Por Sylara Hartung Araújo
 A Onda ou As Banhistas, Camille Claudel (1897/1903) Museu Rodin, Paris
A Onda ou As Banhistas, Camille Claudel (1897/1903) Museu Rodin, Paris

Freud, no seu artigo Sexualidade Feminina, dirá: “Durante a fase do complexo de Édipo normal, encontramos a criança ternamente ligada ao genitor do sexo oposto, ao passo que seu relacionamento com o do seu próprio sexo é predominantemente hostil”. (FREUD, 1931). Segundo Freud, tanto na menina quanto no menino, a mãe é o primeiro objeto de amor. Ele se pergunta, então, como, quando e por que a menina se desliga da mãe?

Um dos principais motivos do afastamento da menina em relação à mãe é a decepção por parte da menina ao perceber que a mãe não tem pênis e que essa a fez incompleta. “Seja como for, ao final dessa primeira fase de ligação à mãe, como motivo mais forte para a menina se afastar dela, a censura por a mãe não ter lhe dado um pênis apropriado, isto é, por tê-la trazido ao mundo como mulher” (FREUD, 1931). É pela inveja do pênis, penisneid, que a menina se desligará da mãe e irá em direção ao pai.

> Suas tarefas
1) Extraia do trecho sobre Freud e a sexualidade feminina a parte que começa com as palavras "Um dos principais" e termina com "direção ao pai.".
2) Liste todos os títulos de obras, de arte ou escritas, citados no trecho sobre Freud e a sexualidade feminina.
3) No trecho sobre Freud e a sexualidade feminina, qual é, segundo Freud, o primeiro objeto de amor tanto da menina quanto do menino?

> Material fornecido
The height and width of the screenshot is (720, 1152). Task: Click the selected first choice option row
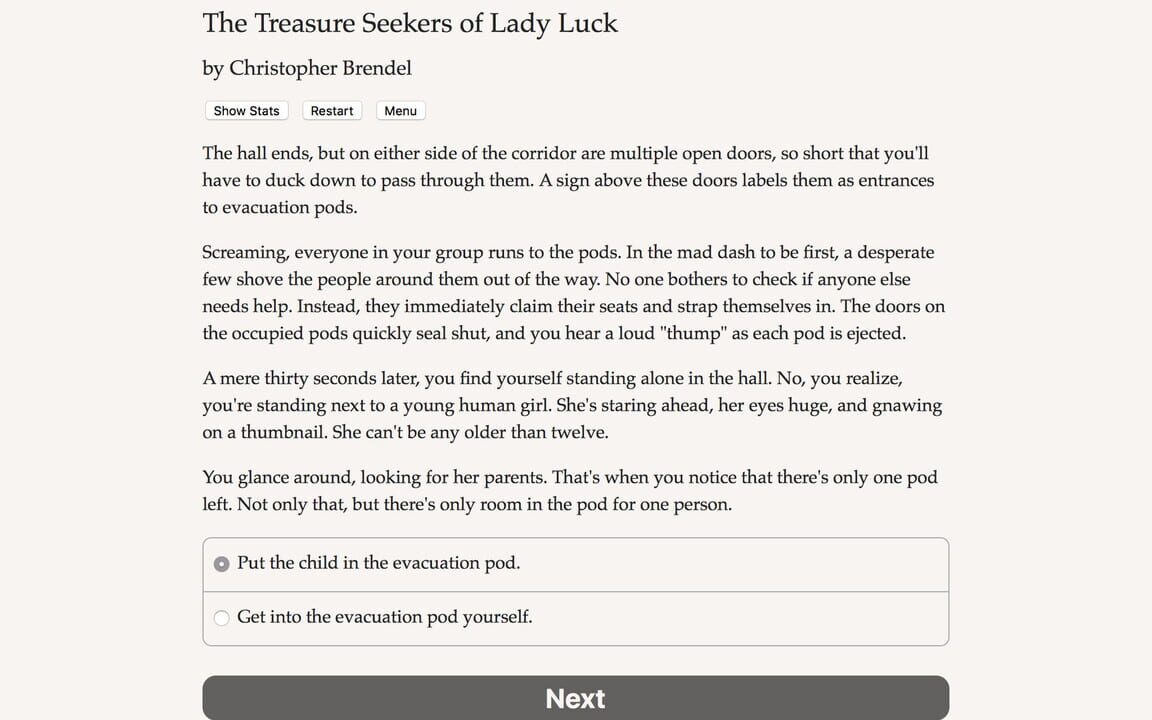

==

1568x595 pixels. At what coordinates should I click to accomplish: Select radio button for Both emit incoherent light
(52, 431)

> Respostas abaixo
1)
Um dos principais motivos do afastamento da menina em relação à mãe é a decepção por parte da menina ao perceber que a mãe não tem pênis e que essa a fez incompleta. “Seja como for, ao final dessa primeira fase de ligação à mãe, como motivo mais forte para a menina se afastar dela, a censura por a mãe não ter lhe dado um pênis apropriado, isto é, por tê-la trazido ao mundo como mulher” (FREUD, 1931). É pela inveja do pênis, penisneid, que a menina se desligará da mãe e irá em direção ao pai.

2)
A Onda
As Banhistas
Sexualidade Feminina

3) A mãe.